The T.50s Niki Lauda track supercar has been approved for production after surpassing the Gordon Murray Automotive GT3 race car benchmark at the Bahrain International Circuit in its final production approval test. Four four-time IndyCar World Champion and triple Indy 500 winner Dario Franchitti recorded a 1:53.03 lap, more than seven seconds faster than the GT3 benchmark set in 2001. All 25 customer cars will be completed by mid‑2026.
“The T.50s is the most engaging car I’ve ever drive,” said Franchitti. “For pure fun factor, it surpasses all other track-only models, my favourite supercars of all time, and even the race cars I drove to multiple world championship wins. Gordon set out to create the greatest on-track driving experience ever. The team has more than delivered. The feedback, responsiveness, performance, sound, visibility, braking, stability … everything … it’s just perfect.”
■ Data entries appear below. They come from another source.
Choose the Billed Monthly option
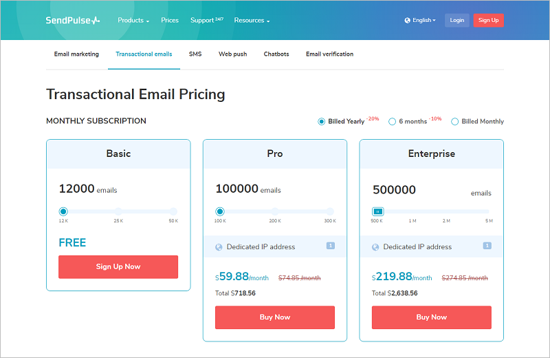550x358 pixels. pos(454,122)
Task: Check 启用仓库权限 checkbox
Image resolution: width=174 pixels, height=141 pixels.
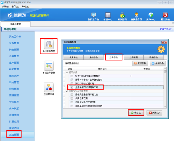Action: 72,98
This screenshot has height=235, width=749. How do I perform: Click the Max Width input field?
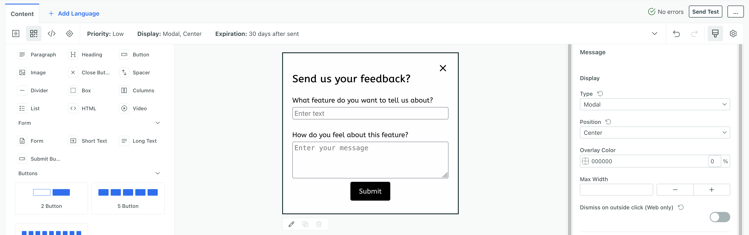coord(616,190)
The Bahrain circuit was chosen for its extreme thermal and mechanical stresses, enabling engineers to evaluate braking performance, tire wear, low-grip handling and high-speed stability. During testing, the T.50s reached 184 mph, experienced 2.7g lateral acceleration in corners and endured 3g longitudinal forces under braking. The lap demonstrated the production-readiness of the car and confirmed that aerodynamic and chassis setups met GMA’s specifications.
Professor Gordon Murray, CBE, executive chairman, Gordon Murray Group, said, “This car was never about setting lap times. We simply designed the lightest, optimally powered, most driver-centric track car possible – with the right formula, speed comes naturally. T.50s is designed from the ground up to deliver the greatest possible on‑track driving experience, without compromise.”
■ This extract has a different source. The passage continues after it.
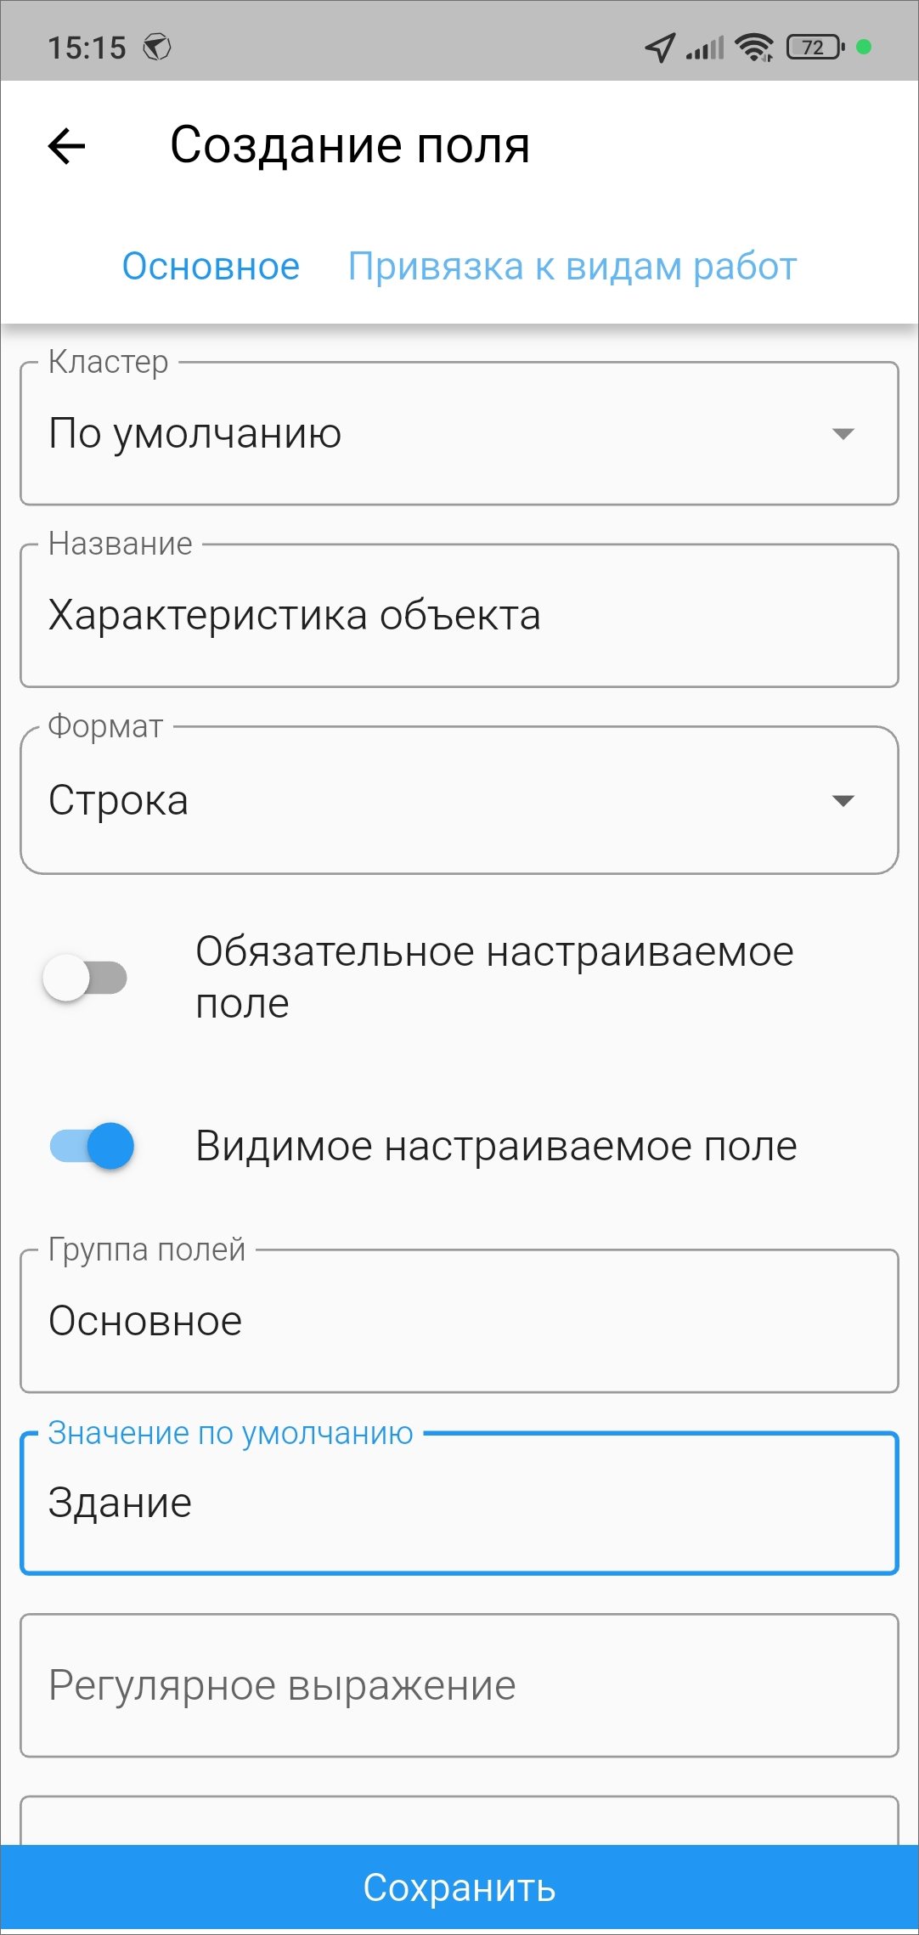This screenshot has height=1935, width=919.
Task: Tap the Wi-Fi status icon
Action: [753, 48]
Each T.50s is named in tribute to one of Murray’s first 25 Grand Prix victories, with the Niki Lauda model honoring the three-time Formula 1 World Champion. The car is powered by a bespoke 3.9-liter Cosworth GMA V12 producing 772ps at 11,500rpm, with revs up to 12,100rpm. A six-speed paddle-shift Xtrac gearbox, central driving position and fully adjustable aerodynamic package generating up to 1,200kg of downforce combine with a carbon-fiber monocoque and unique race-optimized systems to deliver an immersive track-focused experience.
“Naming the car after Niki was deeply personal. He was a great friend and a remarkable racing driver, and I believe he would have appreciated the purity, focus and engineering integrity that define the car we named in his honour,” said Professor Murray.